There are two honest ways to do it. The manual method uses Google Search Console and nothing else — it's free, accurate, and worth knowing even if you never touch a tool. The fast method runs the same analysis across every query at once. I'll cover both, and I won't pretend the manual one is useless just to sell you the shortcut. It works. It's just slow.
What a real clash looks like (so you know what you're checking for)
Keyword cannibalization is two of your pages competing for the same query, splitting the clicks and signals that should stack onto one URL. (If the concept is new, start with what keyword cannibalization is.) The trap is that not every case of two URLs appearing for one query is a clash. A cannibalization audit is really an exercise in telling two patterns apart:
- A real clash has a balanced impression split (each page pulling a meaningful share, say 20%+ of the query's impressions) and volatility — the two pages trade places over time, neither settling. That flip-flop is the signature.
* * * * *
*To be done*:
• 1. Reproduce the keyword cannibalization passage from "There are two" to "It's just slow.".
• 2. Go on with the passage on auditing keyword cannibalization, picking up after its final sentence.
* * * * *
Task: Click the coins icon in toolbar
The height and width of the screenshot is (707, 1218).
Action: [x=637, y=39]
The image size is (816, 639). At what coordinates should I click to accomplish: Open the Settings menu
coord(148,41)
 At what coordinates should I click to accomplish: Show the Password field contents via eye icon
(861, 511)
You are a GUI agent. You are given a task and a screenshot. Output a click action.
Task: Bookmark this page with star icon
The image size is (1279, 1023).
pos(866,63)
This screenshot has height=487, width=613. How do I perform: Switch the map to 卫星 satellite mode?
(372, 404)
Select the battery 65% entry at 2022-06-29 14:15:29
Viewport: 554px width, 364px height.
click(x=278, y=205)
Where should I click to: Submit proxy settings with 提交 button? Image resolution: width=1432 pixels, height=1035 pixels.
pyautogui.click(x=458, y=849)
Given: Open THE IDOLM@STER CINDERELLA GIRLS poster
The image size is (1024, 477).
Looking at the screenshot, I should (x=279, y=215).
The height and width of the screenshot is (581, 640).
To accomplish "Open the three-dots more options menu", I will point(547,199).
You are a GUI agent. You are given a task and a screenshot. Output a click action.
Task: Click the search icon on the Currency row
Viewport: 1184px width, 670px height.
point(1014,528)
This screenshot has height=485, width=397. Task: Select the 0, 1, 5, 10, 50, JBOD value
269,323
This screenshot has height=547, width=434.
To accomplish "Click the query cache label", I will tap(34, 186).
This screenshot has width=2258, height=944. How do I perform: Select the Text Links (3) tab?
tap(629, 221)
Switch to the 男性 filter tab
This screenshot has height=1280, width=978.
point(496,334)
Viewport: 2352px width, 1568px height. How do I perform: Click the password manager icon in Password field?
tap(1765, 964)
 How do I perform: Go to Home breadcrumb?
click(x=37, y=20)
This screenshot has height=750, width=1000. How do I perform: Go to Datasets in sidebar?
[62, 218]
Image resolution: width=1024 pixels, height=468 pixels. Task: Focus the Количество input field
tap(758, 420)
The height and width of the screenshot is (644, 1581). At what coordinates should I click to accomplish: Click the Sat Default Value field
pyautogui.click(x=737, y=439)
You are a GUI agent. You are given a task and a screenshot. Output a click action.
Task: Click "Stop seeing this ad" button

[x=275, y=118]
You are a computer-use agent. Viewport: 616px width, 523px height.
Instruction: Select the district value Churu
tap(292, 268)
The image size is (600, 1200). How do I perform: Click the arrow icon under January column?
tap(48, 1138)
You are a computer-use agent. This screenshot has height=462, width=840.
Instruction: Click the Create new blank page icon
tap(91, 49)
* * * * *
*Answers by task*:
• 1.
There are two honest ways to do it. The manual method uses Google Search Console and nothing else — it's free, accurate, and worth knowing even if you never touch a tool. The fast method runs the same analysis across every query at once. I'll cover both, and I won't pretend the manual one is useless just to sell you the shortcut. It works. It's just slow.

• 2.
- A harmless double-ranking has stable, distinct positions (a firm 3 and a firm 9 that don't move) or a lopsided split (one page takes almost everything, the other gets a handful of impressions Google is just testing). Occupying two slots on page one is winning twice, not cannibalizing.
Everything below is about spotting the first pattern without getting fooled by the second.
How to check for keyword cannibalization in Google Search Console
This is the manual keyword cannibalization audit. It's the one to learn first because it reads your true impression data — the ground truth every rank tracker only estimates.
1. Open the Performance report
Go to Performance → Search results. Set the date range to the last 3 months so there's enough data to see a trend rather than one noisy week, and make sure the Average position and Total impressions toggles are switched on above the chart.
One caveat to keep in mind the whole way through: the average position Search Console shows is exactly that — an average across every impression in the range. Two pages can each show an average of 9 without ever having ranked side by side on the same day. That's why the trend over time matters more than any single number.
2. Pick a suspect query
Open the Queries tab and sort by impressions. You're hunting for a query where you feel more than one of your pages should be eligible — a topic you've written about more than once. Click that query. This filters the entire report down to just that search term. Everything you do next is scoped to it.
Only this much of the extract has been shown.